The short syntax <>...</> covers the vast majority of cases. The only exception is when you need to pass a key prop (in lists): the short syntax does not accept attributes, so the explicit form <React.Fragment key={...}> is needed.

// The long syntax is needed only when you need key
{items.map(item => (
  <React.Fragment key={item.id}>
    <dt>{item.term}</dt>
    <dd>{item.definition}</dd>
  </React.Fragment>
))}

Double Braces {{ }}, It Is Not Special Syntax

Seeing style={{ color: 'red' }} for the first time, you might think that {{ }} is special React syntax for styles. In reality it is simply two constructs layered on top of each other: the first brace { opens the JavaScript portal (as we saw earlier), and the second brace { begins a normal JavaScript object literal. The visual result is two consecutive braces, but conceptually it is an object inside a portal.

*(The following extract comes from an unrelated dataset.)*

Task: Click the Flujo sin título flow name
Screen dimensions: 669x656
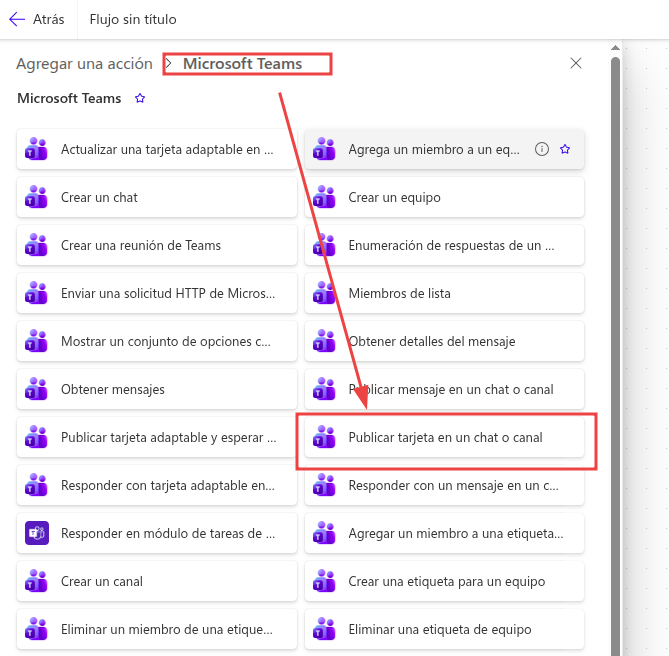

// These two notations are identical

// Compact notation (the "double braces")
<div style={{ backgroundColor: 'red', fontSize: 16 }}>...</div>

// Explicit notation (clearer for understanding what happens)
const myStyle = { backgroundColor: 'red', fontSize: 16 };
<div style={myStyle}>...</div>

The same logic applies every time you pass an object as a prop.

<Component config={{ theme: 'dark', language: 'en' }} />
// { outer = opens the JS portal
// { inner = start of the JS object
// } inner = end of the JS object
// } outer = closes the portal

Security by Default (dangerouslySetInnerHTML)

JSX has a built-in protection against XSS (Cross-Site Scripting) attacks. When you insert a value inside { }, React sanitizes it automatically before rendering: it converts potentially dangerous characters like <, >, ", and & into safe HTML entities. This means that even if a malicious user inserts harmful code into a text field, React turns it into harmless text.

const userInput = "<script>alert('Hacked!')</script>";

// React sanitizes automatically, no danger
<p>{userInput}</p>
// The browser literally shows: <script>alert('Hacked!')</script>
// The script is NOT executed

The only way to bypass this protection is to use the dangerouslySetInnerHTML prop, whose name is intentionally scary. React wants you to be aware that you are disabling the security protections every time you use it.

// ⚠️ DANGEROUS, use only with HTML you control 100%
<div dangerouslySetInnerHTML={{ __html: trustedServerHtml }} />

Rule: Use dangerouslySetInnerHTML only for HTML generated by yourself or by a trusted system like a CMS that sanitizes content on its own. Never with user input or data from unverified sources.